Before you get the wrong idea from the title, I'm not claiming this dream to be as meaningful or significant as what Martin Luther King's envisioned when he said those words. But, here's something I think would be revolutionary in it's own way if it eventually transpired in our society:
My dream is that one day, people will be as fluent in code as in their native language. Along with English or Spanish taken in elementary school or middle school, children would also learn markup and programming languages.

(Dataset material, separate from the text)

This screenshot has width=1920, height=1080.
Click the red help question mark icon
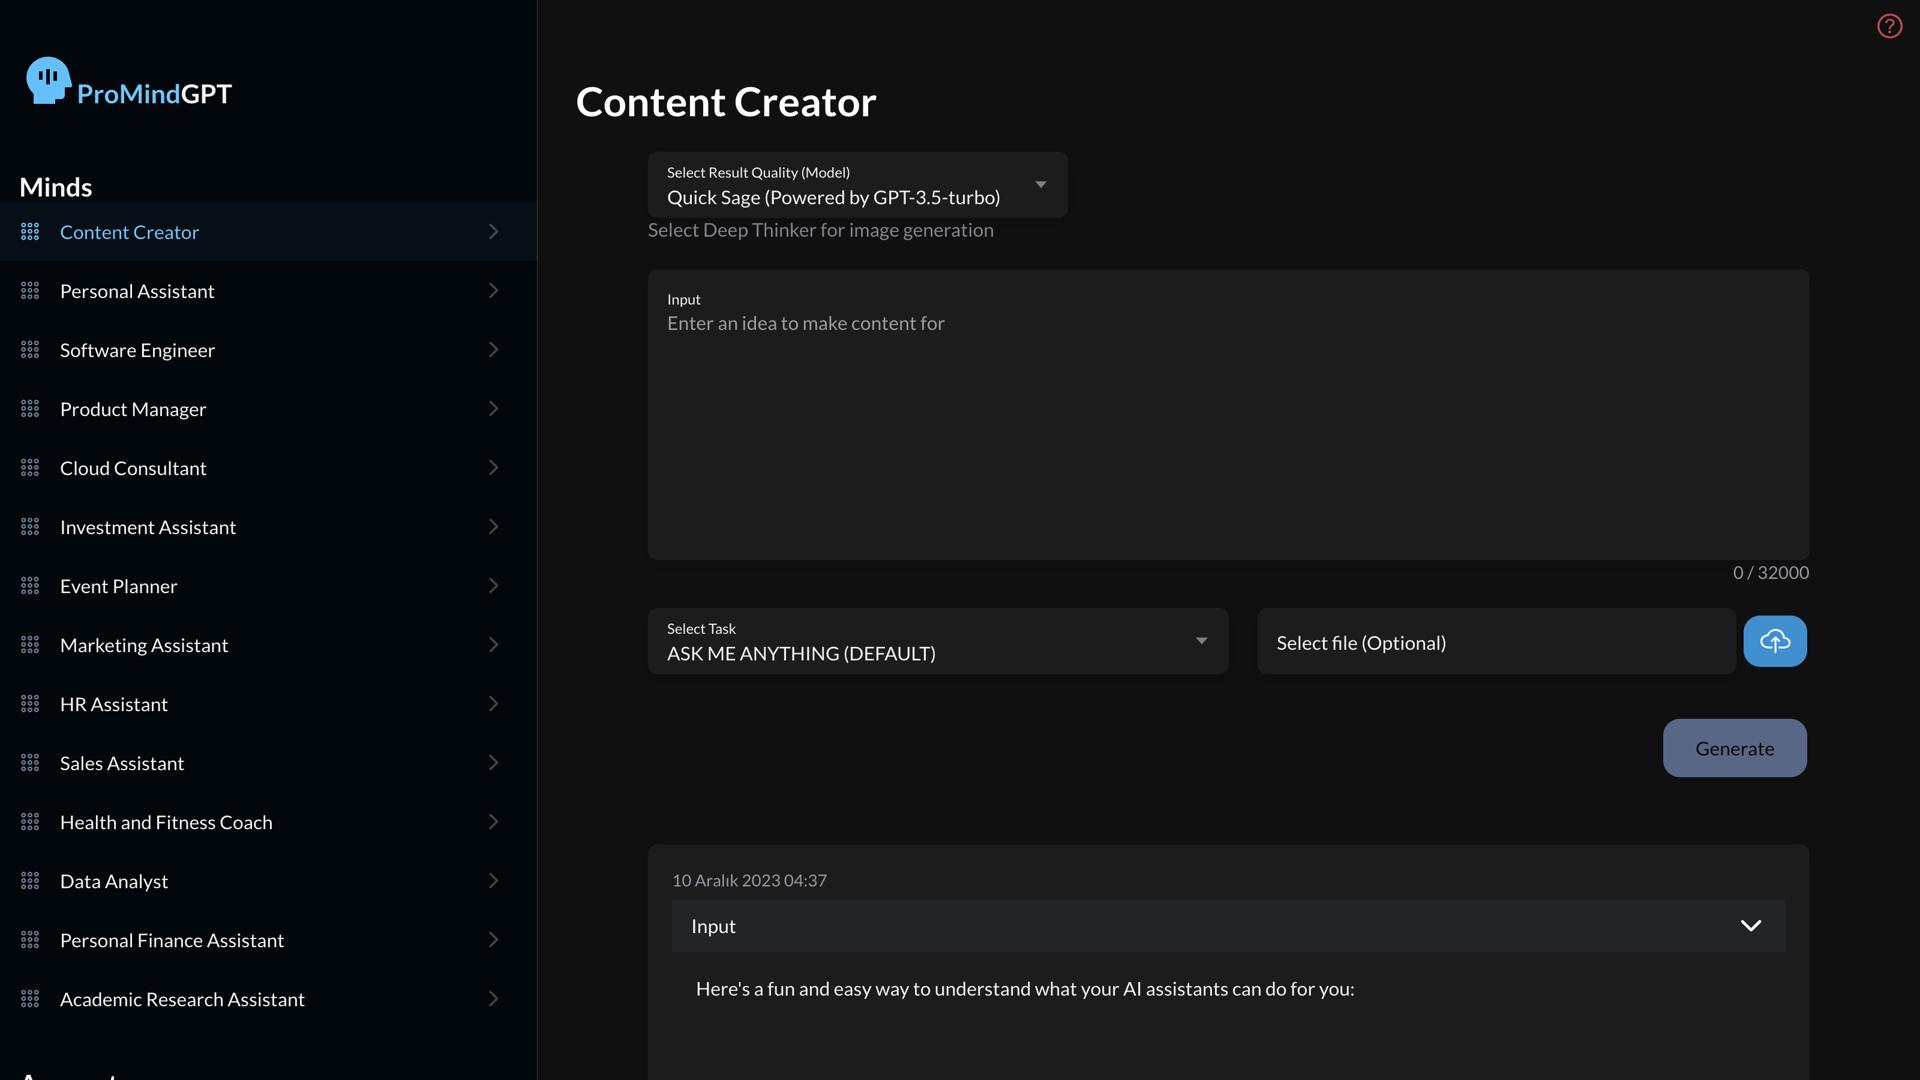click(1889, 26)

Computers are so much a part of our lives that it would make sense for all people to be able to use them to their fullest potential to make and create things, to help move society at large in a forward direction, rather than just as a tool for consuming entertainment and information which we do little with. Without question, people who are able to build, create and add value to society - whether building in the concrete (architecture, products, software) or in the abstract (ideas, solutions, inspiration) - are people who are more fulfilled with their lives, have better relationships with others, and tend to have more confidence about themselves.

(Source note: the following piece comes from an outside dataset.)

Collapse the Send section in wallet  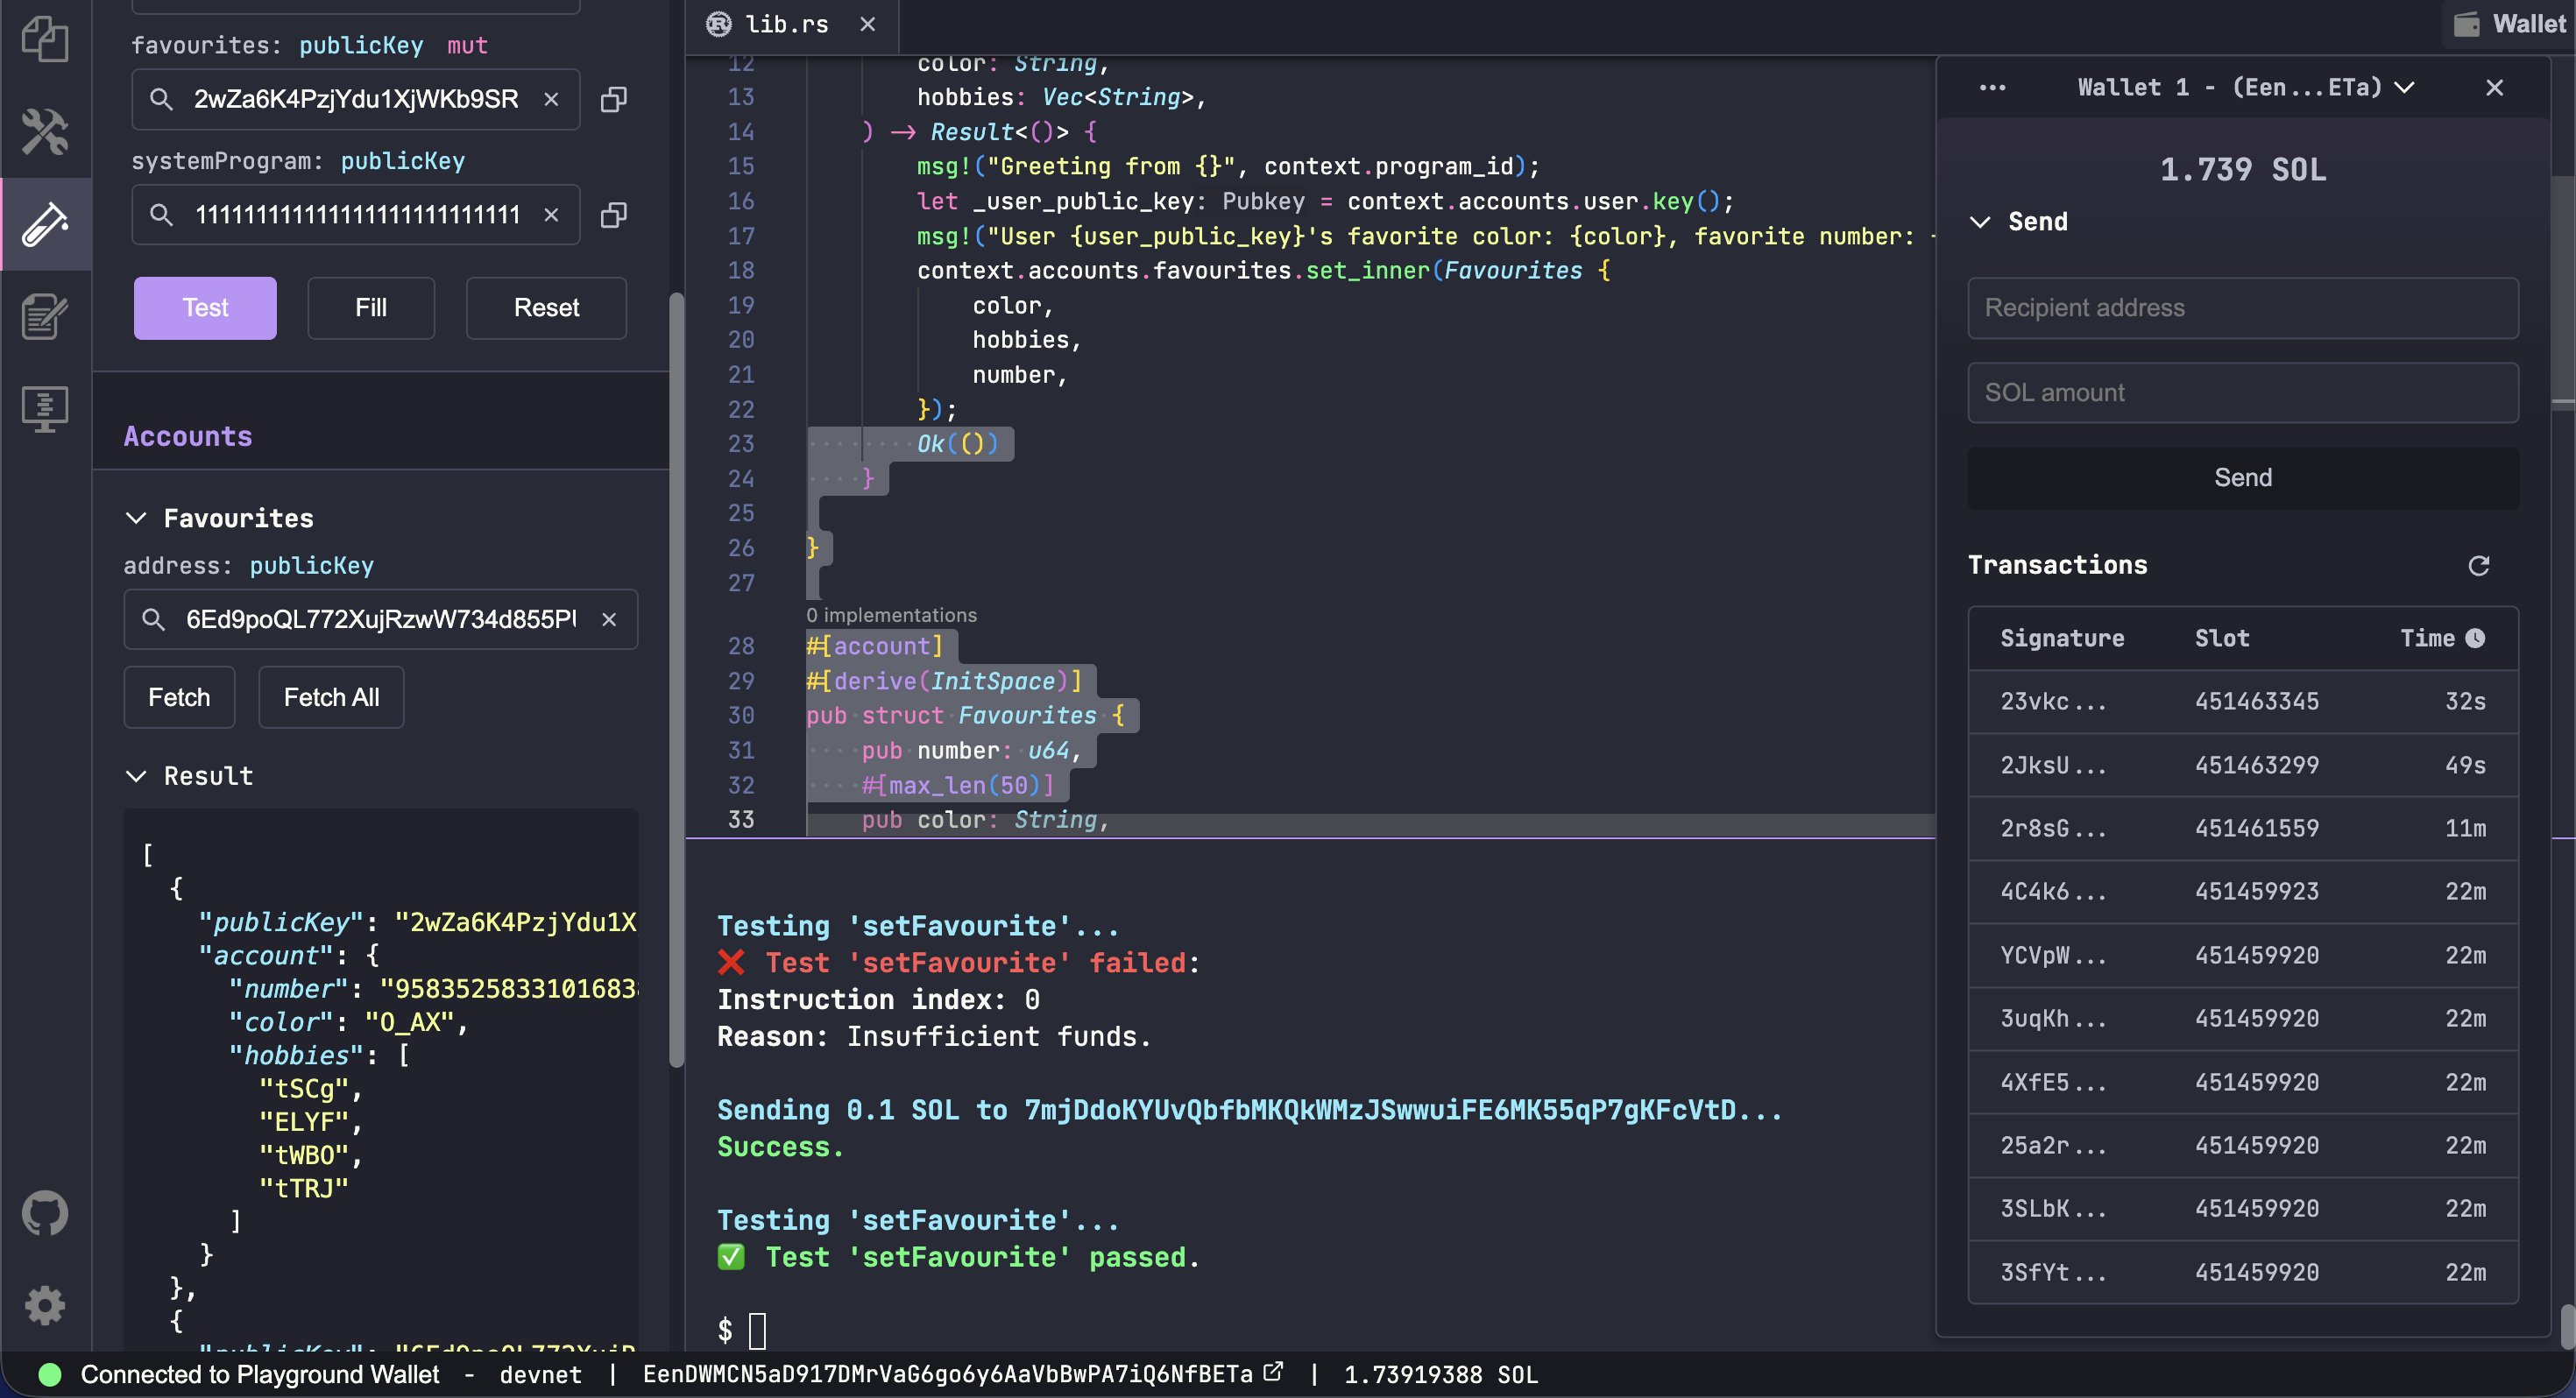pyautogui.click(x=1980, y=222)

But my dream about society becoming code-fluent has about as much hope of becoming reality as my dream of playing tight-end for the Pittsburgh Steelers (a literal, reoccurring dream actually). It's just not gonna happen.
Well Why not??!
For many, many reasons.
First, lets start with the idea that "people would know a second language as well as their native language". Are you kidding me?! Most people I know can hardly master their own native language properly (see addition of recent cultural terms to the language), let alone learn a second language.

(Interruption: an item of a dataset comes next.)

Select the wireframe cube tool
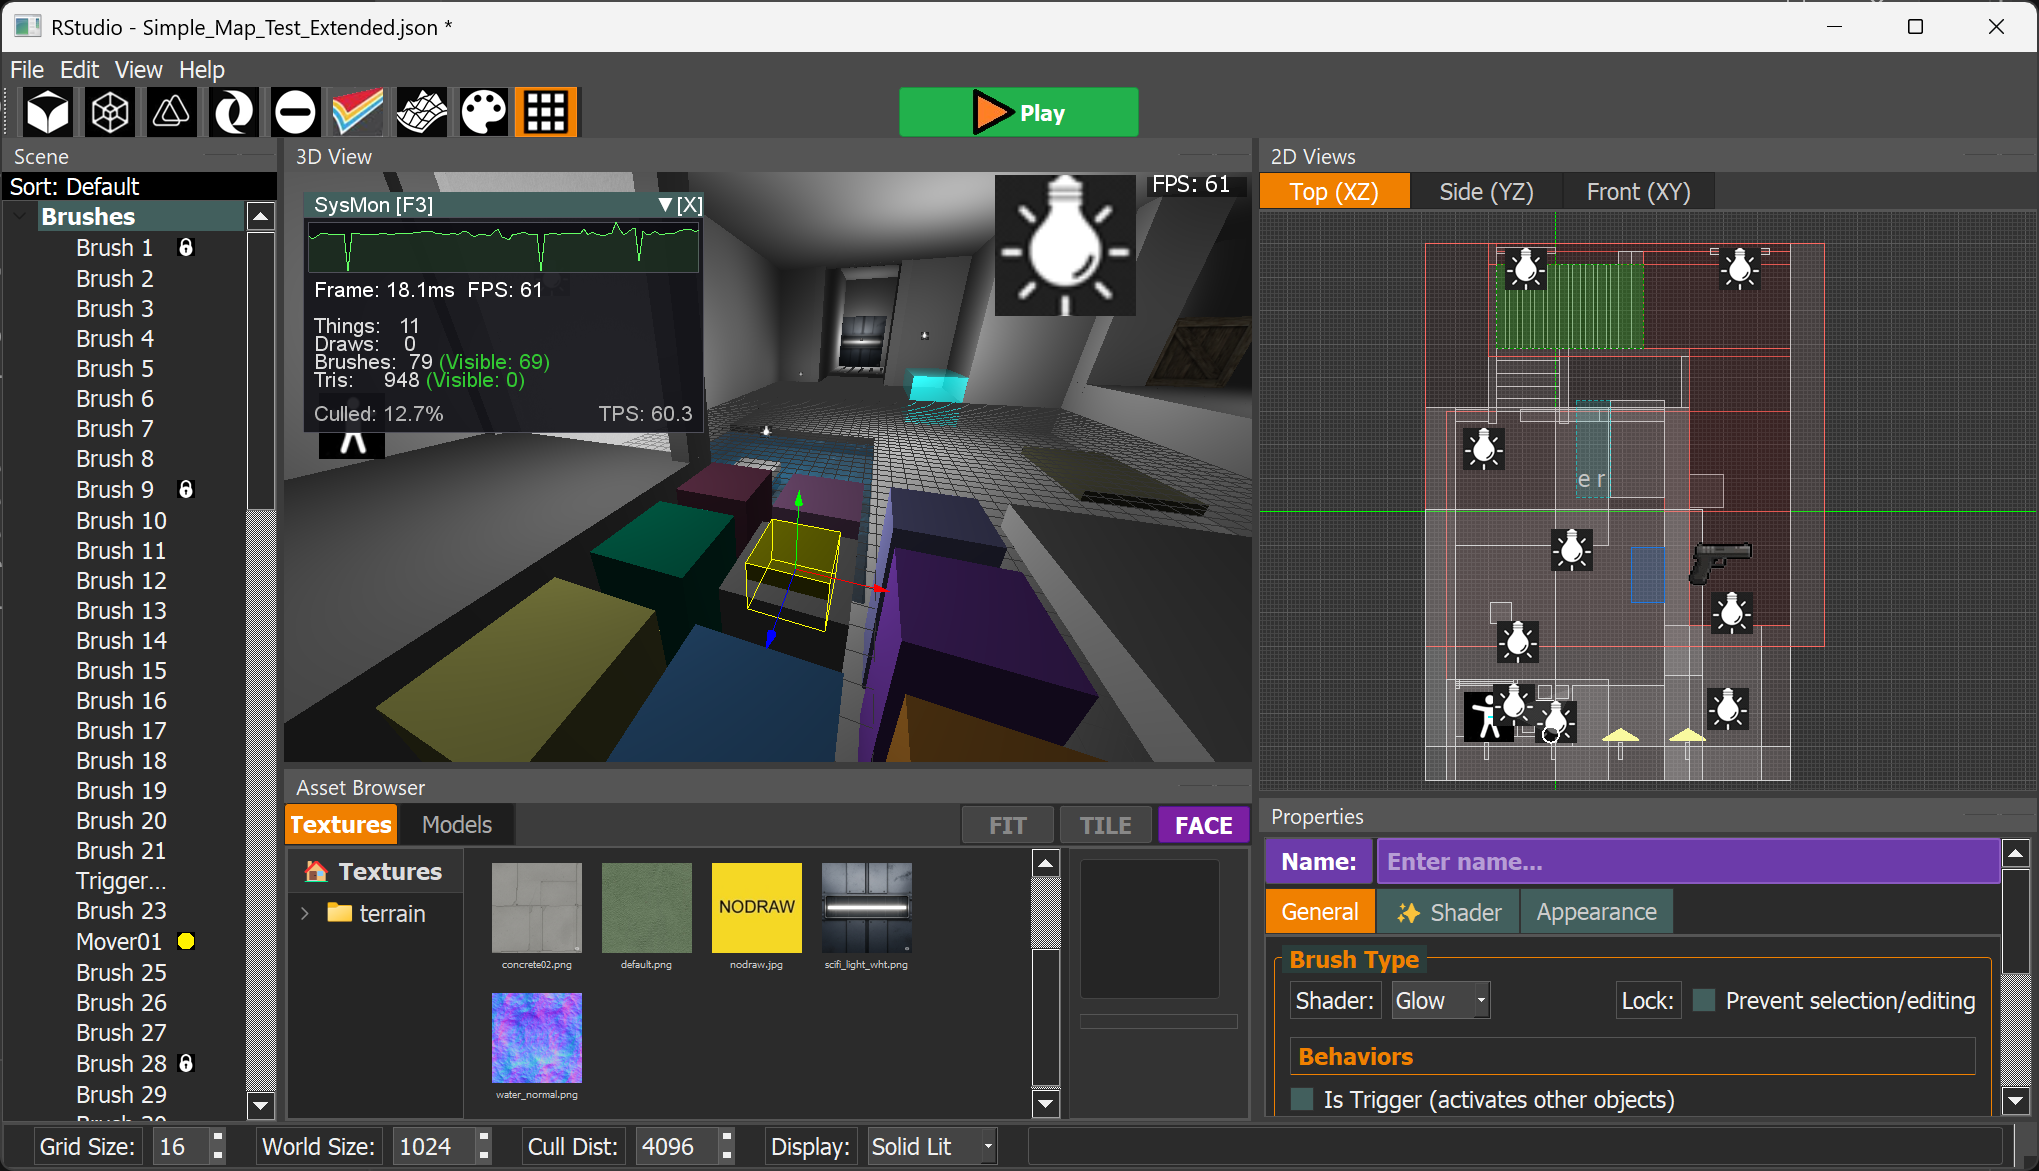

I only know a handful of people who are fluent in a second language other than English, so to think that people might someday add "code" to the list of "other languages" that they speak seems a little far fetched.
[Speaking from an American context, I realize much of the rest of the world speaks more than one language and might be much better at mastering their own language than we are in the USA.]
Another reason why my dream seems far fetched is because so much of the technology in our lives is aimed at making money by entertaining consumers. And quite honestly, until we are able to find a shift away from profits as the ultimate goal, and consuming entertainment as the primary vehicle to achieve that goal, the whole notion of empowering people to become productive creators of thoughts, innovations, and things is always going to be an uphill battle. Not impossible, just not the majority outcome.
Much Todo About Nothing
But for all my pessimism and doubt at the reality of my dream, I am little deterred from pursuing it. We cannot let our expectations determine our future reality by keeping us from even attempting to accomplish that which seems far fetched or unrealistic.
I do believe that to achieve something, or to be part of a solution, you must be realistic about the obstacles to discovering the desired outcome. But that does not mean you should not set out to achieve it at all, or even that in identifying obstacles you should assume that you know what is actually possible.
I think if we can begin to recognize some of these problem with our present culture, we can begin to look critically about why things are the way they are, and possibly begin to change the status quo.
Would a culture where everyone can write code be far better than the one we currently live in? In some respects, sure. But as a whole? Not necessarily.
However, at least in imagining something better, we can discover issues with what we have now, and hopefully find the courage to reach for something better nonetheless.